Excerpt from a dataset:
※
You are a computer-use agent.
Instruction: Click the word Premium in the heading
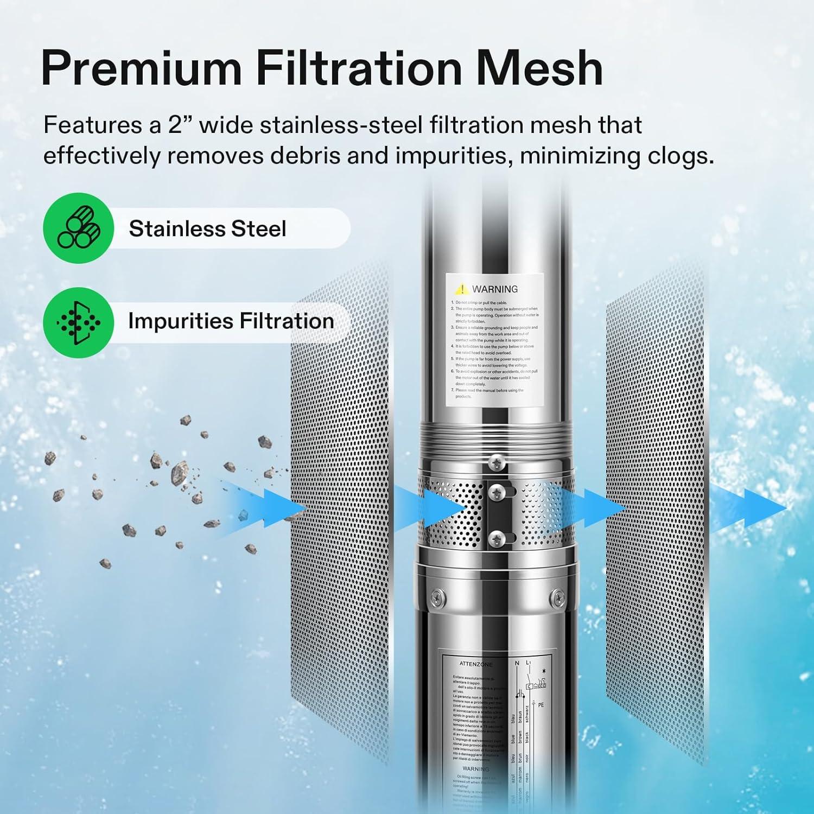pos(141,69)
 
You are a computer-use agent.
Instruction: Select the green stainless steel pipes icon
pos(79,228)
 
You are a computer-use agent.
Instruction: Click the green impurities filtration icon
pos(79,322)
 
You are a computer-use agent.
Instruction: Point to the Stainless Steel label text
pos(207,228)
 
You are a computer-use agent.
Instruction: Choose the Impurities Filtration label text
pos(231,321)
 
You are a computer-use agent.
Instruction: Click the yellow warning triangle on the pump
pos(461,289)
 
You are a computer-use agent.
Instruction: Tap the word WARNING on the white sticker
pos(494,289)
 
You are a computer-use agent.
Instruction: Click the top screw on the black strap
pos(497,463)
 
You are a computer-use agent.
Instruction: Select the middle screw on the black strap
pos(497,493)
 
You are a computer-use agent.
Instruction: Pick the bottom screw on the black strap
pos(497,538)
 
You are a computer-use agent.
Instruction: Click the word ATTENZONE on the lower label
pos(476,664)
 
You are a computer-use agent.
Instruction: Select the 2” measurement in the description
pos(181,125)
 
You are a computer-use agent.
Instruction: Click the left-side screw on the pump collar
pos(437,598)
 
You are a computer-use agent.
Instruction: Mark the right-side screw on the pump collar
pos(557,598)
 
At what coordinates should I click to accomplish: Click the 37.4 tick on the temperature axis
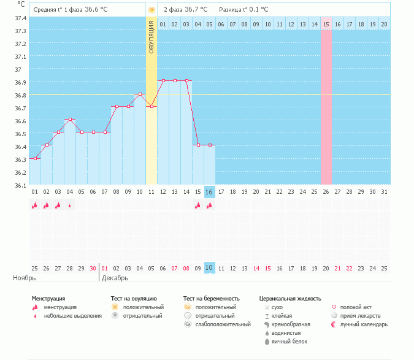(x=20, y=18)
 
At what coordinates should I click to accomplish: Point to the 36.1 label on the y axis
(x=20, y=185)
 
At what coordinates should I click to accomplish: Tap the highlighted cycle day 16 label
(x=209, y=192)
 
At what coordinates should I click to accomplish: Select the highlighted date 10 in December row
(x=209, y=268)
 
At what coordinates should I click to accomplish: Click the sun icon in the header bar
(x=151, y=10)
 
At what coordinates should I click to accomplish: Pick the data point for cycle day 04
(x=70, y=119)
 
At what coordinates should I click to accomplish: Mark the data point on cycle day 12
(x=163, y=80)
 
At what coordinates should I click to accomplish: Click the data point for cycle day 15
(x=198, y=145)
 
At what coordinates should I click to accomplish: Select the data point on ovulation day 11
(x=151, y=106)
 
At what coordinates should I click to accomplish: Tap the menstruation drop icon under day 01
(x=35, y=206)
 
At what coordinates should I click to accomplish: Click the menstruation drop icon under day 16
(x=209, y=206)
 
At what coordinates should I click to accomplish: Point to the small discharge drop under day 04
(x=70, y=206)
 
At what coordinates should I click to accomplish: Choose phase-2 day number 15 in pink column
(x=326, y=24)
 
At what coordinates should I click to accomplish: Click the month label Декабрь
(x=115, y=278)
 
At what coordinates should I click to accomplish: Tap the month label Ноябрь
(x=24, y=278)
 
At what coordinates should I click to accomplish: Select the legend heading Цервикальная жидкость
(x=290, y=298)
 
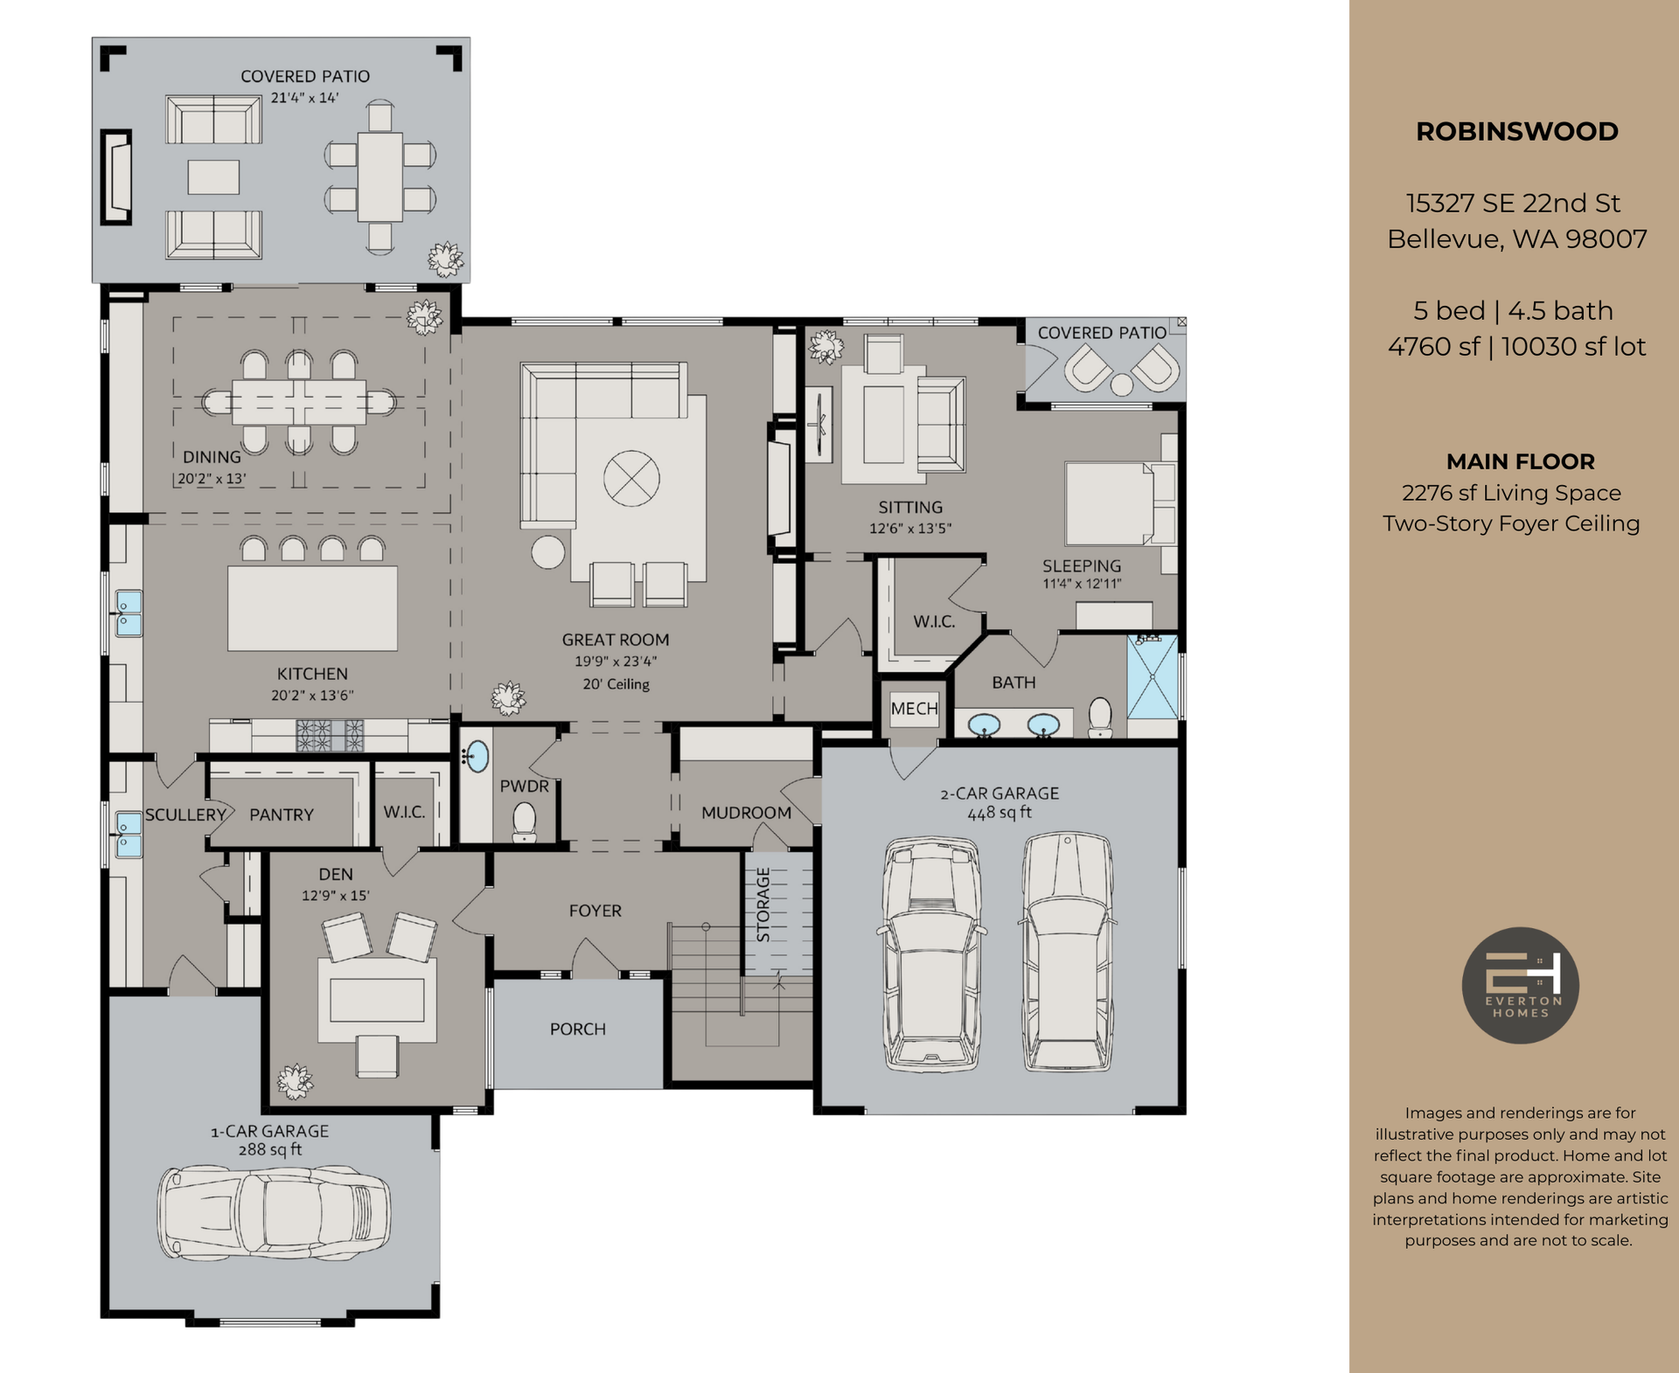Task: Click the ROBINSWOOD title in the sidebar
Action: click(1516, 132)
※
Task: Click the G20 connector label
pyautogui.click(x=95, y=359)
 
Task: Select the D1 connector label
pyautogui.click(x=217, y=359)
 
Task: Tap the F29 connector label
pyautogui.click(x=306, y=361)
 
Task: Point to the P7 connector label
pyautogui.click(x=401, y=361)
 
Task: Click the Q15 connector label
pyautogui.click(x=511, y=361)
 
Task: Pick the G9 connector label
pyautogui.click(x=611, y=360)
※
### DIRECTION
Shift each answer's coordinates by adding 149 to every x and y value, and write out again everything above from the line containing "month label Декабрь" down to the line containing "(x=290, y=298)", with the requests included.

### EXERCISE OUTPUT
At what coordinates should I click to accomplish: Click the month label Декабрь
(x=264, y=427)
 
At what coordinates should I click to accomplish: Tap the month label Ноябрь
(x=173, y=427)
 
At what coordinates should I click to accomplish: Select the legend heading Цервикальная жидкость
(x=439, y=447)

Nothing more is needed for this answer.